(Beginning of Extracted text)

They have stopped working
because they are tired and because
I have imagined no pack animal
or primitive wagon. They are too canny
to call in neighbors and come home
with a few logs after three days' work.
They are waiting for me to do something
or for the overseer of the Great Lord
to come and arrest them.

How patient they are!
The old man smokes a pipe and spits.
The young man is thinking he would be rich
if he were already rich and had a mule.
Ten days of hauling
and on the seventh day they'll probably
be caught, go home empty-handed
or worse. I don't know
whether they're Japanese or Mycenaean
and there's nothing I can do.
The path from here to that village
is not translated. A hero, dying,
gives off stillness to the air.
A man and a woman walk from the movies
to the house in the silence of separate fidelities.
There are limits to imagination.

(End of Extracted text)
(Beginning of Records shown)

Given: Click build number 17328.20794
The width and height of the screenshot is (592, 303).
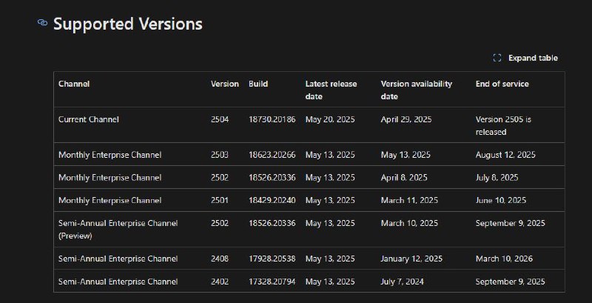Looking at the screenshot, I should tap(272, 282).
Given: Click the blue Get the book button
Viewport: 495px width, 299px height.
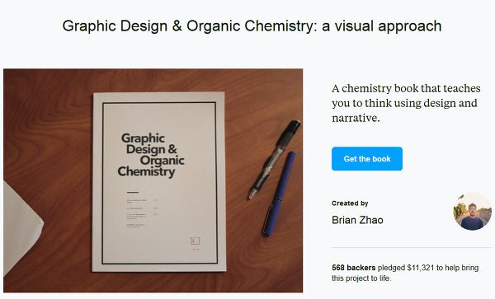Looking at the screenshot, I should point(367,158).
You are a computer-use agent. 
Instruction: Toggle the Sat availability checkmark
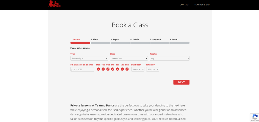122,69
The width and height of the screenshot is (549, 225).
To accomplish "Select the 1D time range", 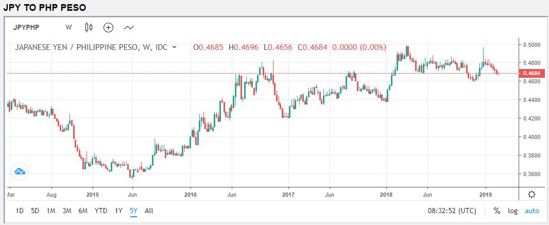I will point(20,211).
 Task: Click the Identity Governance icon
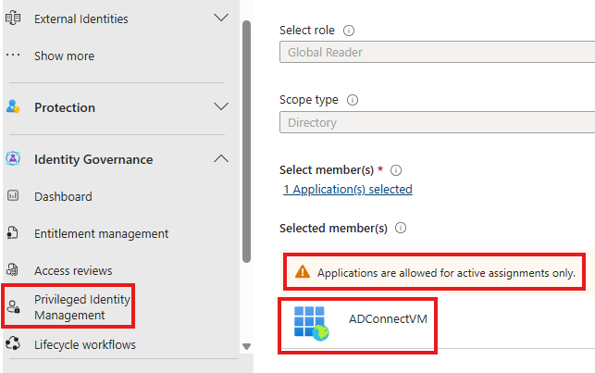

(End of Records shown)

What you need to do »
1. In the poem about the two men hauling logs, render the sentence "The old man smokes a pipe and spits." in Spanish.
2. Go on with the poem about the two men hauling logs, starting after its final line.

Answers by item »
1. El viejo fuma una pipa y escupe.

2.
At one critical point in the narrative—and the simile is offered as a story—the poet heightens the mystery of metamorphosis by dramatizing the process itself:

They have stopped working
because they are tired and because
I have imagined no pack animal
or primitive wagon. . .
They are waiting for me to do something
or for the overseer of the Great Lord
to come and arrest them

. . . I don't know
whether they're Japanese or Mycenaean
and there's nothing I can do.

We are asked to believe that the poem takes place at the limits of imagination, where the poet's debilitating reluctances threaten to overpower his fancy and drag it back into the territory of the literal. And the poem shows us, by exhibiting its own process, how the energy is to be found, in the process of...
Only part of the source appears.